◆ Try it
Work out how many lines of the entries have the word "agent" in them. Respond with that number only.

◆ Records provided
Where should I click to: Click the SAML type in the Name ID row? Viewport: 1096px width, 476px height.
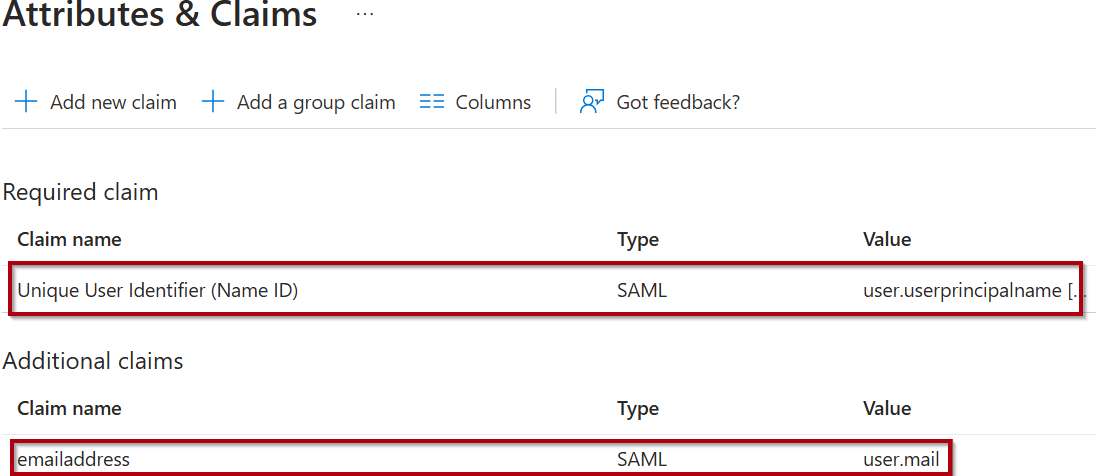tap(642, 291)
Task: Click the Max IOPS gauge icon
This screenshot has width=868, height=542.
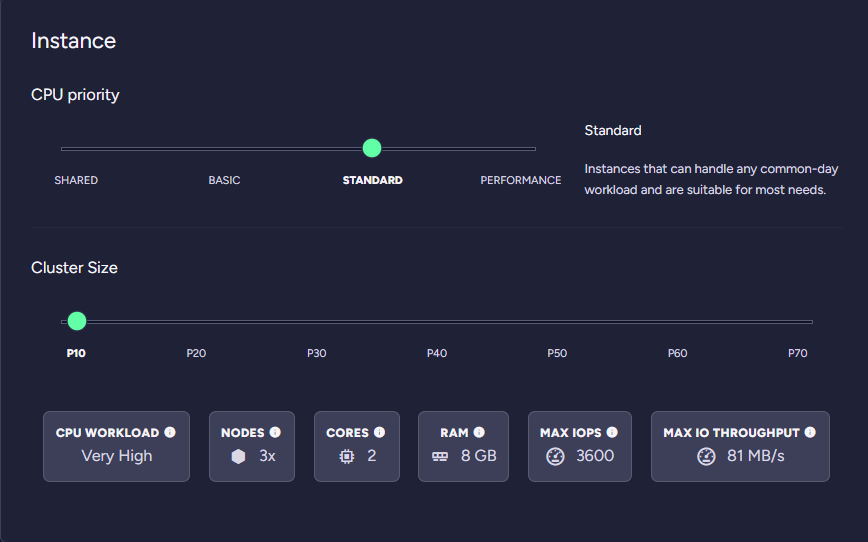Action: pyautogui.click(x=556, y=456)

---

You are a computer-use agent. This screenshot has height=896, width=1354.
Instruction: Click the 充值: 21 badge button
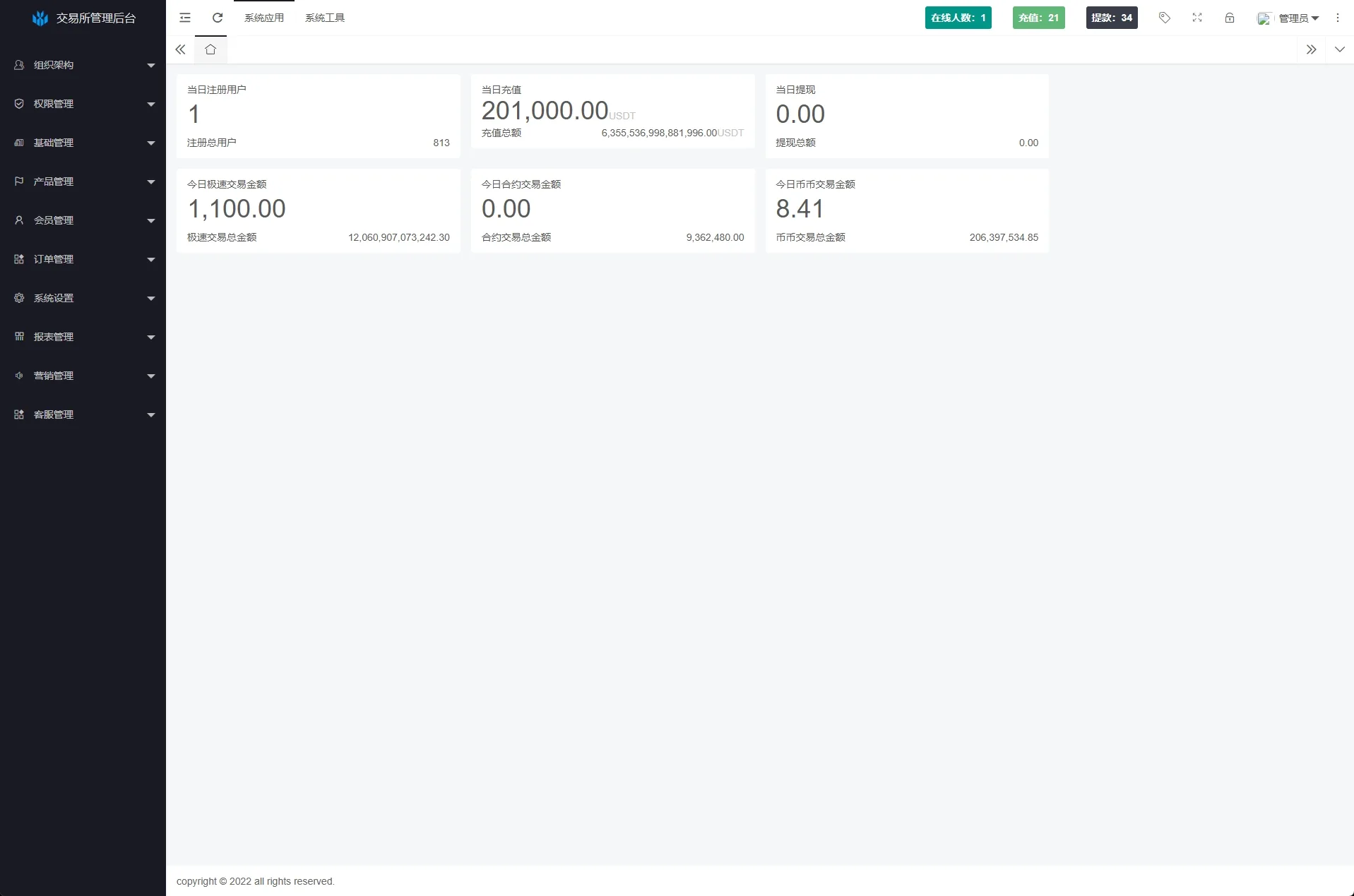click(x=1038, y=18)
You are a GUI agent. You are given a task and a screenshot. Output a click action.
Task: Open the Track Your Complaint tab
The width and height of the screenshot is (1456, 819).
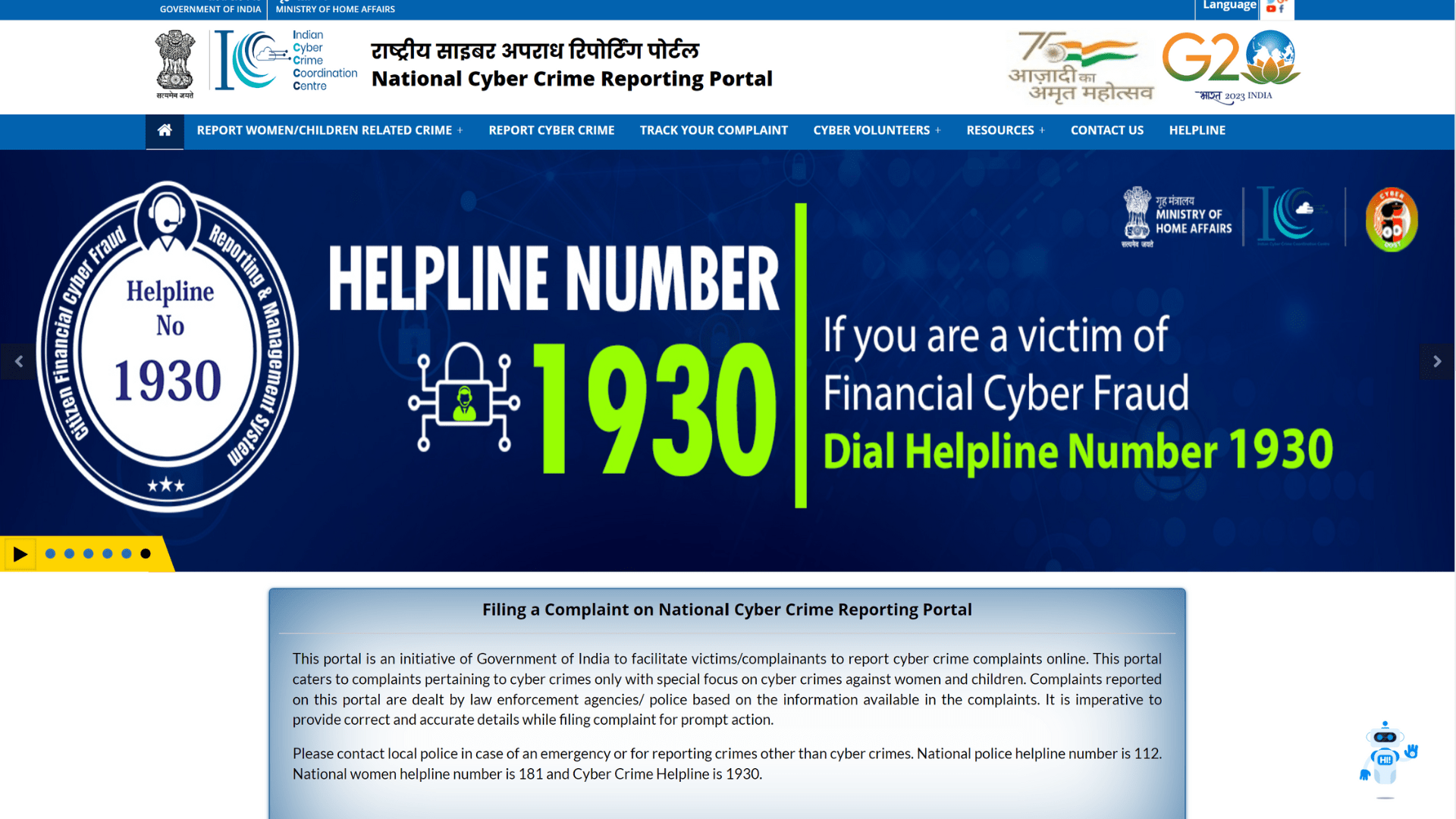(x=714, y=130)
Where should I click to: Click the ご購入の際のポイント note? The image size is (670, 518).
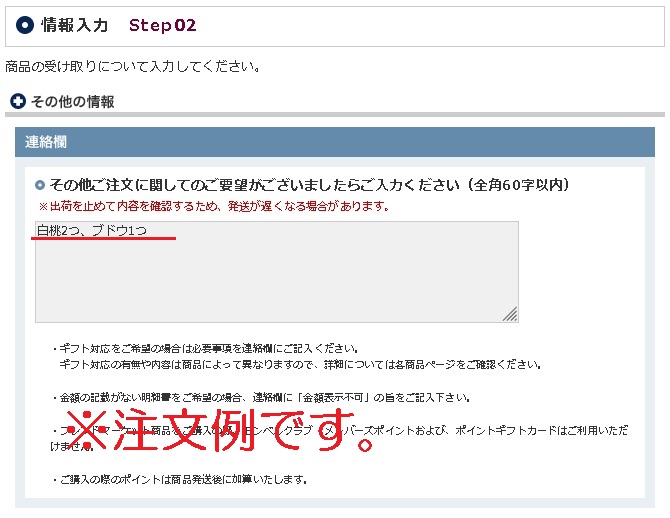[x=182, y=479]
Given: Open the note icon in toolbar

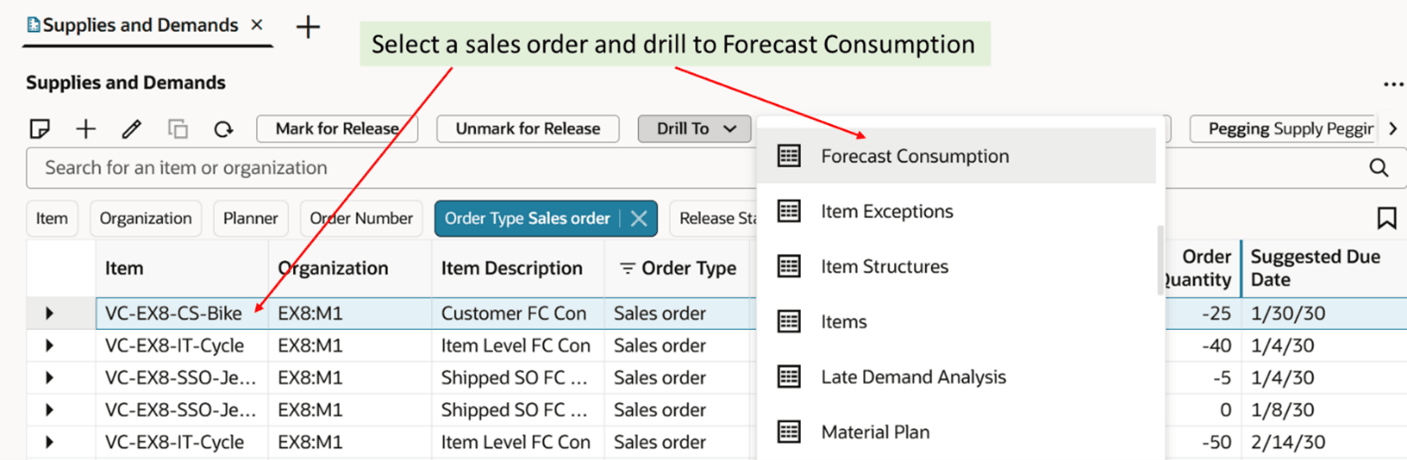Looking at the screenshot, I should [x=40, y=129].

◆ Written answer
2